Accessing CUDA Functionalities#
Streams and Events#
In this section we discuss basic usages for CUDA streams and events. For the API reference please see Streams and events. For their roles in the CUDA programming model, please refer to CUDA Programming Guide.
CuPy provides high-level Python APIs Stream
and Event
for creating
streams and events, respectively.

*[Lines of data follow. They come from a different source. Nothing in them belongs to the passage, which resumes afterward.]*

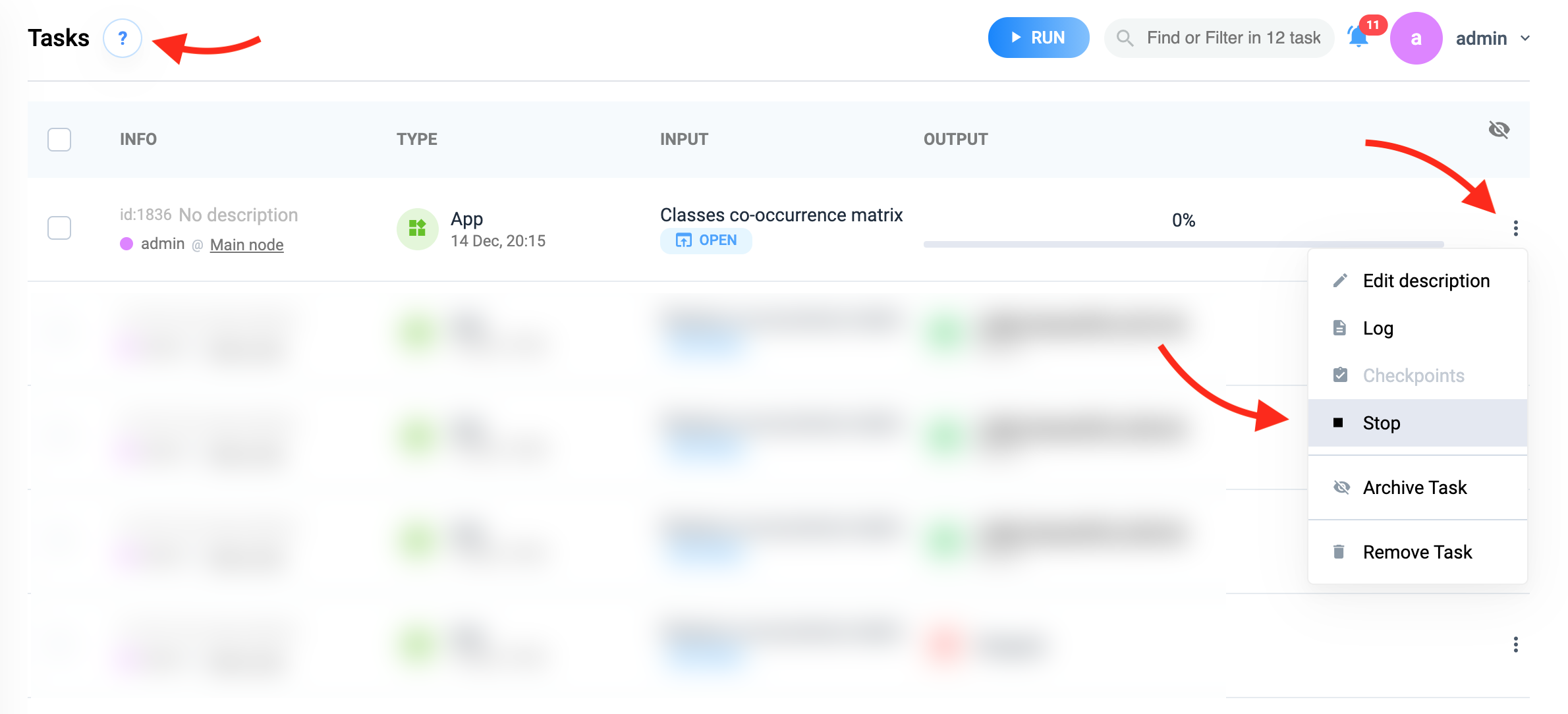Click the pencil icon beside Edit description
The width and height of the screenshot is (1568, 714).
[x=1340, y=281]
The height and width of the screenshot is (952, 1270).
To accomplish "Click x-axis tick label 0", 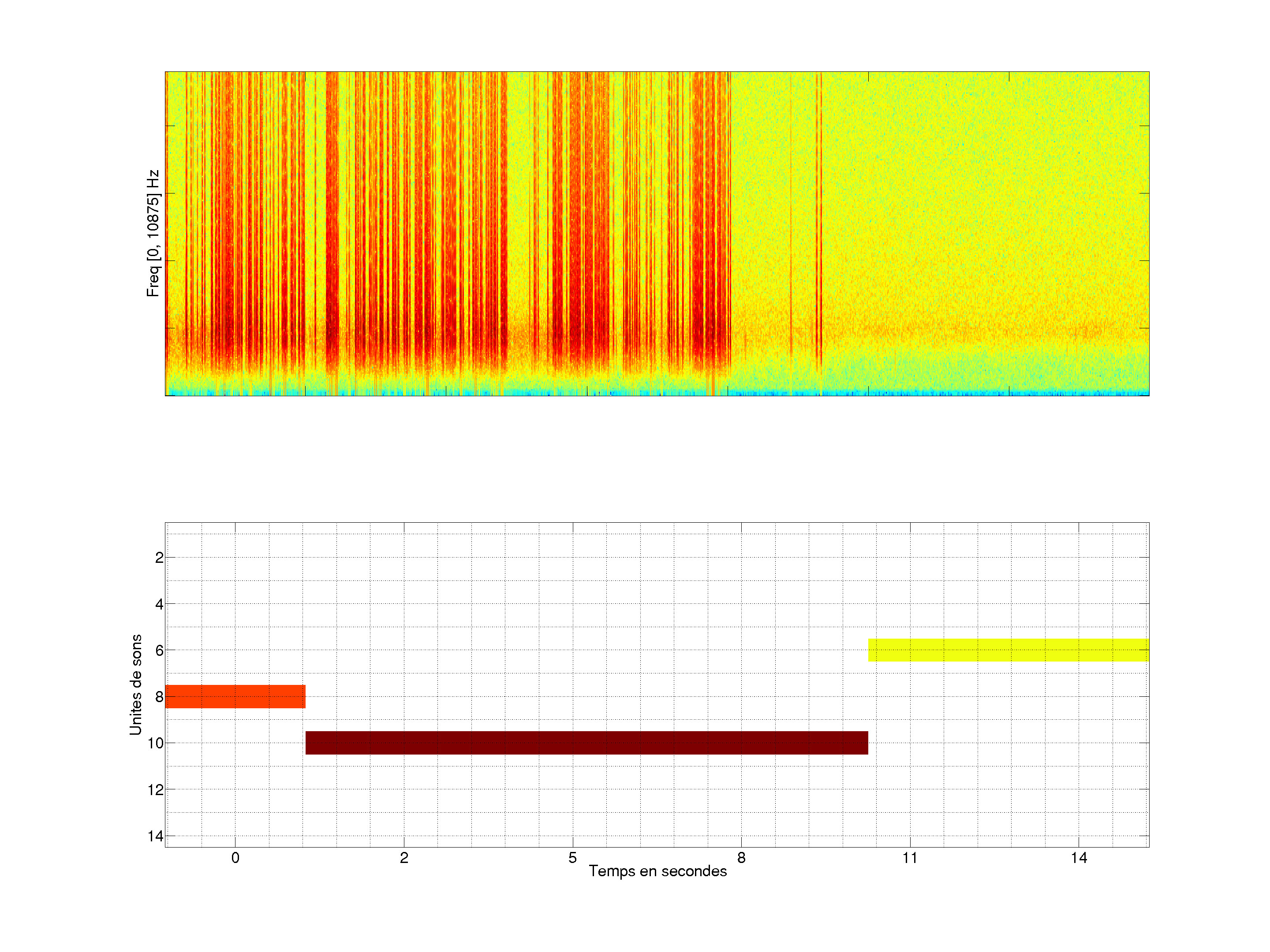I will point(235,858).
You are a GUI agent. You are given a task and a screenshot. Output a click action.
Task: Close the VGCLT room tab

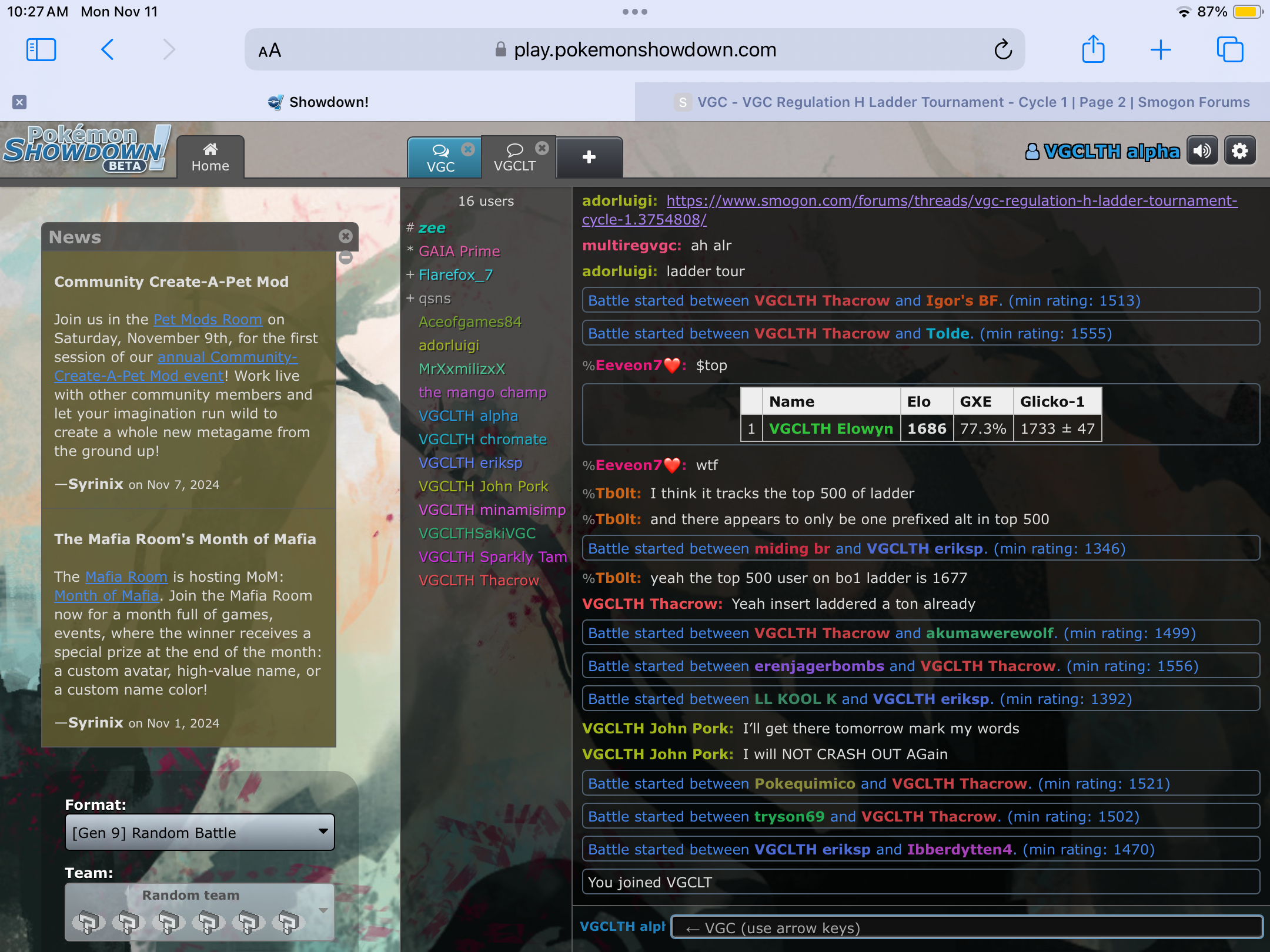click(542, 148)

Data copies and kernel launches are enqueued onto the Current Stream,
which can be queried via get_current_stream()
and changed either by setting up a context
manager:
>>> import numpy as np
>>>
>>> a_np = np.arange(10)
>>> s = cp.cuda.Stream()
>>> with s:
... a_cp = cp.asarray(a_np) # H2D transfer on stream s
... b_cp = cp.sum(a_cp) # kernel launched on stream s
... assert s == cp.cuda.get_current_stream()
...
>>> # fall back to the previous stream in use (here the default stream)
>>> # when going out of the scope of s
or by using the use()
method:
>>> s = cp.cuda.Stream()
>>> s.use() # any subsequent operations are done on steam s
<Stream ... (device ...)>
>>> b_np = cp.asnumpy(b_cp)
>>> assert s == cp.cuda.get_current_stream()
>>> cp.cuda.Stream.null.use() # fall back to the default (null) stream
<Stream 0 (device -1)>
>>> assert cp.cuda.Stream.null == cp.cuda.get_current_stream()
Events can be created either manually or through the record()
method.
Event
objects can be used for timing GPU activities (via get_elapsed_time()
)
or setting up inter-stream dependencies:
>>> e1 = cp.cuda.Event()
>>> e1.record()
>>> a_cp = b_cp * a_cp + 8
>>> e2 = cp.cuda.get_current_stream().record()
>>>
>>> # set up a stream order
>>> s2 = cp.cuda.Stream()
>>> s2.wait_event(e2)
>>> with s2:
... # the a_cp is guaranteed updated when this copy (on s2) starts
... a_np = cp.asnumpy(a_cp)
>>>
>>> # timing
>>> e2.synchronize()
>>> t = cp.cuda.get_elapsed_time(e1, e2) # only include the compute time, not the copy time
Just like the Device
objects, Stream
and Event
objects can also be used for synchronization.
Note
In CuPy, the Stream
objects are managed on the per thread, per device basis.
Note
On NVIDIA GPUs, there are two stream singleton objects null
and
ptds
, referred to as the legacy default stream and the per-thread default
stream, respectively. CuPy uses the former as default when no user-defined stream is in use. To
change this behavior, set the environment variable CUPY_CUDA_PER_THREAD_DEFAULT_STREAM
to 1,
see Environment variables. This is not applicable to AMD GPUs.
To interoperate with streams created in other Python libraries, CuPy provides the ExternalStream
API to wrap an existing stream pointer (given as a Python int
). See Interoperability for details.
CUDA Driver and Runtime API#
Under construction. Please see Runtime API for the API reference.